Just my two cents, not trying to derail the thread, but harmful pseudoscience really grinds my gears.

As for the actual thread, hell yeah I get frustrated about being a BHM all the time.


----------



## vanilla_gorilla_503 (Jul 20, 2010)

taobear said:


> Does anyone get frustrated or depressed about being a BHM or FFA? I for one feel like I'm all alone out there. Not only in the romance department but in the whole social area of my life. Prejudice has always have surprised me. I have never been able to wrap my head around it. I enjoy it when people are different from me. I love people who just freak others out. I'm a bit strange in that I guess.

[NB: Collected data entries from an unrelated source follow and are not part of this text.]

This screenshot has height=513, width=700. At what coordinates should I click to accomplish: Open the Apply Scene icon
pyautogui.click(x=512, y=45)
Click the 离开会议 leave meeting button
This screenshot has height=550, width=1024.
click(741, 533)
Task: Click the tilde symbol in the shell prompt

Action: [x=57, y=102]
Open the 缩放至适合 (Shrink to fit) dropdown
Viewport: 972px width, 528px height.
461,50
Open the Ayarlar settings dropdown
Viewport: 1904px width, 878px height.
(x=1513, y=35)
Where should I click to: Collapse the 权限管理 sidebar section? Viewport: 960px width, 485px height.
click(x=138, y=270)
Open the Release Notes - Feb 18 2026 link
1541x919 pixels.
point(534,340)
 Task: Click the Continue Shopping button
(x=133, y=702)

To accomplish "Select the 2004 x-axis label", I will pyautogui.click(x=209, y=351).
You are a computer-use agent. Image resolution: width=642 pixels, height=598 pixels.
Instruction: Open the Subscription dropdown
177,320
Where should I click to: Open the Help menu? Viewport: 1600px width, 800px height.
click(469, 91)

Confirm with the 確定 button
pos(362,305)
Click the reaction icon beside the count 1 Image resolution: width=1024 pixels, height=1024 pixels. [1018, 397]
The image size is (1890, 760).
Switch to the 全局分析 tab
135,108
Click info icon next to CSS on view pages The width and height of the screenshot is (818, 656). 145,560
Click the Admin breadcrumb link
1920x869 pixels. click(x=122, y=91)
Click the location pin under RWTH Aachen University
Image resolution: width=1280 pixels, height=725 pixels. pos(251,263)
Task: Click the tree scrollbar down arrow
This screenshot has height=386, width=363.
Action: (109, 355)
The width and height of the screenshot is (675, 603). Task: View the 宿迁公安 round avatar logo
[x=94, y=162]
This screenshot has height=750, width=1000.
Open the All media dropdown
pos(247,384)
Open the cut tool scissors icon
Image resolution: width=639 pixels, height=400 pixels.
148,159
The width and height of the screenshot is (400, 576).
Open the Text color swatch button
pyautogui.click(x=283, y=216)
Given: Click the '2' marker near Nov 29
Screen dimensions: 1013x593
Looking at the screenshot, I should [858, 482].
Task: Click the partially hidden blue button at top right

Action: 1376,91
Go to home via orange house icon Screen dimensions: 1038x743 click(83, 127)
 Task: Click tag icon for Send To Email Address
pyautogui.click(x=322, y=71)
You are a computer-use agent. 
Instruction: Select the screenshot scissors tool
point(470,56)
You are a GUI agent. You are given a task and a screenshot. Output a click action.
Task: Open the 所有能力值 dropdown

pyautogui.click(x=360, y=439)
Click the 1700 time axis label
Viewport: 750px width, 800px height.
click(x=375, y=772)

What do you think?



socially, i dont get depressed about being a bhm...i realized a long time ago that being large isnt socially acceptable..but then again..socially acceptable is something i dont give two fucks about.

romantic wise? alot of females arent on board for being with a bhm..this website is a testament of that..the fact that there is a website for ffa's to communicate shows how small of a community they are. so dont be surprised that the girls that like us for being us, are few and far in between. there some pretty awesome girls on here from what i can tell but im sure theres a place for all that kinda communication..lol


----------



## Esther (Jul 20, 2010)

I occasionally get frustrated by my preference for big guys. Often the guys I want to date are VERY guarded and unapproachable... and when I finally get close, it can be difficult to break down their walls as many of them refuse to believe that their bodies are attractive. I can't even blame them, because I have reacted similarly when I felt insecure about my appearance, too. It's a natural way to feel. I doubt I'm the only FFA to have experienced this. I think that's why so many of us fantasize about big dudes who are cool with and/or into their size. I'm sure those guys are out there, but I've never dated one, personally.


----------



## Lavasse (Jul 20, 2010)

Esther said:


> I occasionally get frustrated by my preference for big guys. Often the guys I want to date are VERY guarded and unapproachable... and when I finally get close, it can be difficult to break down their walls as many of them refuse to believe that their bodies are attractive. I can't even blame them, because I have reacted similarly when I felt insecure about my appearance, too. It's a natural way to feel. I doubt I'm the only FFA to have experienced this. I think that's why so many of us fantasize about big dudes who are cool with and/or into their size. I'm sure those guys are out there, but I've never dated one, personally.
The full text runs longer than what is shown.